We also know that the sum of all angles of a triangle is 180^o.

Hence, for the given △ABC, we can say that:

∠ABC + ∠BAC + ∠BCA = 180^o

55^o + 40^o + ∠BCA = 180^o

∠BCA = 180^o –95^o

∠BCA = 85^o

4. One of the exterior angles of a triangle is 80^o, and the interior opposite angles are equal to each other. What is the measure of each of these two angles?

Solution:

Let us assume that A and B are the two interior opposite angles.

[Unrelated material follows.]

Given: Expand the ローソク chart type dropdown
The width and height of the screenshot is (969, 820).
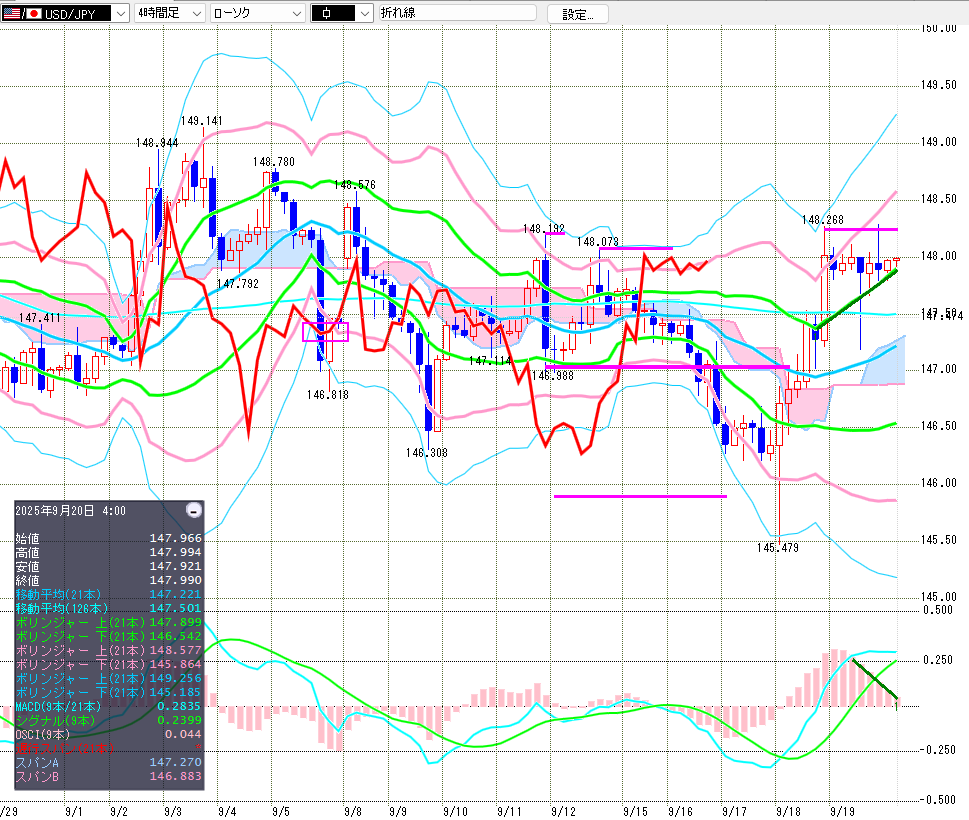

We know that ∠A is equal to ∠B.

We also know that the sum of interior opposite angles is equal to the exterior angle.

Therefore from the figure we have,

∠A + ∠B = 80^o

∠A +∠A = 80^o (because ∠A = ∠B)

2∠A = 80^o

∠A = 80/2 =40^o

∠A= ∠B = 40^o

Thus, each of the required angles is of 40^o.

5. The exterior angles, obtained on producing the base of a triangle both ways are 104^o and 136^o. Find all the angles of the triangle.

Solution:

In the given figure, ∠ABE and ∠ABC form a linear pair.

∠ABE + ∠ABC =180^o

∠ABC = 180^o– 136^o

∠ABC = 44^o

We can also see that ∠ACD and ∠ACB form a linear pair.

∠ACD + ∠ACB = 180^o

∠ACB = 180^o– 104^o

∠ACB = 76^o

We know that the sum of interior opposite angles is equal to the exterior angle.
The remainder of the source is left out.